## Exercise aim
Below are some records; write them all out again exactly.

# # # # #

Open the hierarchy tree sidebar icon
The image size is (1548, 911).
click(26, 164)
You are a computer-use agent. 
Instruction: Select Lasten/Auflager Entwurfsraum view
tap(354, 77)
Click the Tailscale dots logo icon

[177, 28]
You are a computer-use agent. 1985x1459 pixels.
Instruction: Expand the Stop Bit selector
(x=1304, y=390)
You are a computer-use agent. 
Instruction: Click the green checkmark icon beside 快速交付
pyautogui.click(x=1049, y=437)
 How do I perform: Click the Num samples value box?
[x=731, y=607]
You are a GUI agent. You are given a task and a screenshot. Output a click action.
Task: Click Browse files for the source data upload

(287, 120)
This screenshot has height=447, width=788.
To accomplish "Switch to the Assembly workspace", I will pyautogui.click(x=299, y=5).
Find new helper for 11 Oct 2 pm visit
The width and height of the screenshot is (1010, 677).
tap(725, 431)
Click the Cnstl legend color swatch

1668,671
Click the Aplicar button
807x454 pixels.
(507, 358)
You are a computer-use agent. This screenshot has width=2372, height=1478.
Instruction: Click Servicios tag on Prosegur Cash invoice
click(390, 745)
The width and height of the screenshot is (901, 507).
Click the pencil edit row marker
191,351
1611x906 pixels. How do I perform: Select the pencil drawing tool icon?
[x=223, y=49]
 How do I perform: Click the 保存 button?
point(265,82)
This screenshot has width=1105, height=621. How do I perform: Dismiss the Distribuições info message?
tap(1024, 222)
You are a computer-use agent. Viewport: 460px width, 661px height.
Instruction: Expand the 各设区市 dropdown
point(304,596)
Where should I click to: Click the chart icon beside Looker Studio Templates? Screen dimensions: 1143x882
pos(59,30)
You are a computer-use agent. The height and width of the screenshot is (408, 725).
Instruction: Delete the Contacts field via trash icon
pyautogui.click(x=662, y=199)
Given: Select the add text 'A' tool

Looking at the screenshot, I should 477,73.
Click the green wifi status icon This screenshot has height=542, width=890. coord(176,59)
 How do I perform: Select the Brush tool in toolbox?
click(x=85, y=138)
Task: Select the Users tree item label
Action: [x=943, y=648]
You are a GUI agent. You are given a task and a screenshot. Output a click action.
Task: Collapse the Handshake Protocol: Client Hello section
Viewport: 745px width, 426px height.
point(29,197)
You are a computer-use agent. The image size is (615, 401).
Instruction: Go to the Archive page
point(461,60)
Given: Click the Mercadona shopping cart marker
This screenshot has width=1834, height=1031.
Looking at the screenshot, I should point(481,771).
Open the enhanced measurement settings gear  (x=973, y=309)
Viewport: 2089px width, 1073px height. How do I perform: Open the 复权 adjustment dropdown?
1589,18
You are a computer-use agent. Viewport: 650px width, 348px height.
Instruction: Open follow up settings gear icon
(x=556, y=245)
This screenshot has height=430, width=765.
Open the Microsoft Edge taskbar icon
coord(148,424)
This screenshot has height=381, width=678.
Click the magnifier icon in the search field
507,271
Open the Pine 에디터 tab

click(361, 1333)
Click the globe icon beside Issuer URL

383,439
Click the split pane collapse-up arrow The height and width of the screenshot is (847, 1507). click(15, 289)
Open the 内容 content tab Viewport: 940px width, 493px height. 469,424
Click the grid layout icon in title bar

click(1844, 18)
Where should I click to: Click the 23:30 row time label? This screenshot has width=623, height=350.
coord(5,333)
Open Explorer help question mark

# # # # #

## Solution for this task
Open the hierarchy tree sidebar icon
The image size is (1548, 911).
click(26, 164)
You are a computer-use agent. 
Instruction: Select Lasten/Auflager Entwurfsraum view
tap(354, 77)
Click the Tailscale dots logo icon

[177, 28]
You are a computer-use agent. 1985x1459 pixels.
Instruction: Expand the Stop Bit selector
(x=1304, y=390)
You are a computer-use agent. 
Instruction: Click the green checkmark icon beside 快速交付
pyautogui.click(x=1049, y=437)
 How do I perform: Click the Num samples value box?
[x=731, y=607]
You are a GUI agent. You are given a task and a screenshot. Output a click action.
Task: Click Browse files for the source data upload

(287, 120)
This screenshot has height=447, width=788.
To accomplish "Switch to the Assembly workspace", I will pyautogui.click(x=299, y=5).
Find new helper for 11 Oct 2 pm visit
The width and height of the screenshot is (1010, 677).
tap(725, 431)
Click the Cnstl legend color swatch

1668,671
Click the Aplicar button
807x454 pixels.
(507, 358)
You are a computer-use agent. This screenshot has width=2372, height=1478.
Instruction: Click Servicios tag on Prosegur Cash invoice
click(390, 745)
The width and height of the screenshot is (901, 507).
Click the pencil edit row marker
191,351
1611x906 pixels. How do I perform: Select the pencil drawing tool icon?
[x=223, y=49]
 How do I perform: Click the 保存 button?
point(265,82)
This screenshot has width=1105, height=621. How do I perform: Dismiss the Distribuições info message?
tap(1024, 222)
You are a computer-use agent. Viewport: 460px width, 661px height.
Instruction: Expand the 各设区市 dropdown
point(304,596)
Where should I click to: Click the chart icon beside Looker Studio Templates? Screen dimensions: 1143x882
pos(59,30)
You are a computer-use agent. The height and width of the screenshot is (408, 725).
Instruction: Delete the Contacts field via trash icon
pyautogui.click(x=662, y=199)
Given: Select the add text 'A' tool

Looking at the screenshot, I should 477,73.
Click the green wifi status icon This screenshot has height=542, width=890. coord(176,59)
 How do I perform: Select the Brush tool in toolbox?
click(x=85, y=138)
Task: Select the Users tree item label
Action: [x=943, y=648]
You are a GUI agent. You are given a task and a screenshot. Output a click action.
Task: Collapse the Handshake Protocol: Client Hello section
Viewport: 745px width, 426px height.
point(29,197)
You are a computer-use agent. The image size is (615, 401).
Instruction: Go to the Archive page
point(461,60)
Given: Click the Mercadona shopping cart marker
This screenshot has width=1834, height=1031.
Looking at the screenshot, I should point(481,771).
Open the enhanced measurement settings gear  (x=973, y=309)
Viewport: 2089px width, 1073px height. How do I perform: Open the 复权 adjustment dropdown?
1589,18
You are a computer-use agent. Viewport: 650px width, 348px height.
Instruction: Open follow up settings gear icon
(x=556, y=245)
This screenshot has height=430, width=765.
Open the Microsoft Edge taskbar icon
coord(148,424)
This screenshot has height=381, width=678.
Click the magnifier icon in the search field
507,271
Open the Pine 에디터 tab

click(361, 1333)
Click the globe icon beside Issuer URL

383,439
Click the split pane collapse-up arrow The height and width of the screenshot is (847, 1507). click(15, 289)
Open the 内容 content tab Viewport: 940px width, 493px height. 469,424
Click the grid layout icon in title bar

click(1844, 18)
Where should I click to: Click the 23:30 row time label? This screenshot has width=623, height=350.
coord(5,333)
Open Explorer help question mark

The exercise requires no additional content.